Deprivation of Liberty Applications

By Zach Esdaile 2 years ago

Introduction 

The Deprivation of Liberty Safeguards or "DOLS" is designed to ensure that the liberty of a person who lacks legal capacity is protected by a rigorous procedure so that if they are detained there are proper checks to ensure that the detention is lawful. Any care provider in a care home or hospital must be aware of the fact that the Patient may be being deprived of their liberty, in which case they will need to apply to have the deprivation of liberty authorised.
The primary recognition is the issue of capacity and that 'just because someone has a diagnosed mental illness does not mean that they lack the mental capacity to make many, if not all, decisions about their lives including where they live and how they want to live' (name of book, (p. 23) chapter 3 'Mental illness and loss of capacity' - -Introduction'). However in some cases, people lack the capacity to consent to particular treatment or care that is recognised by others as being in their best interests, or which will protect them from harm. It has been a challenge to define 'deprivation of liberty' and all cases will be different.

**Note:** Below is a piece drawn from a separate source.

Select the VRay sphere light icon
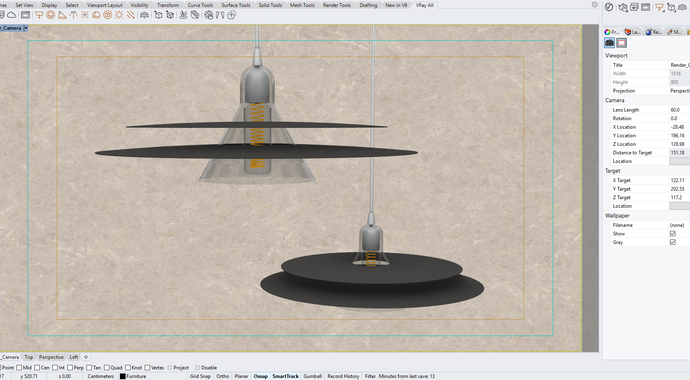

The deprivation of liberty applications apply in this situation.


Main principles


• People with diagnosed mental illness may have mental capacity to make decisions about their lives including where they live and how they want to live.
• In some cases, people lack the capacity to consent to particular treatment or care that is recognised by others as being in their best interests, or which will protect them from harm.
• When this care might involve depriving vulnerable people of their liberty (i.e. taking their freedom away) in either a hospital or a care home, extra safeguards have been introduced in law to protect their rights and ensure that the care or treatment they receive is in their best interests.
• Sometimes it will be appropriate, indeed necessary to restrain a vulnerable person from doing certain things. Any decision to deprive someone of their liberty is unlawful unless it has been authorised from the outset.
• Anyone considering applying for authorisation must think carefully as to whether it is in fact needed; there may be other less restrictive ways in which care and treatment can be given to the person which does not create a deprivation of liberty.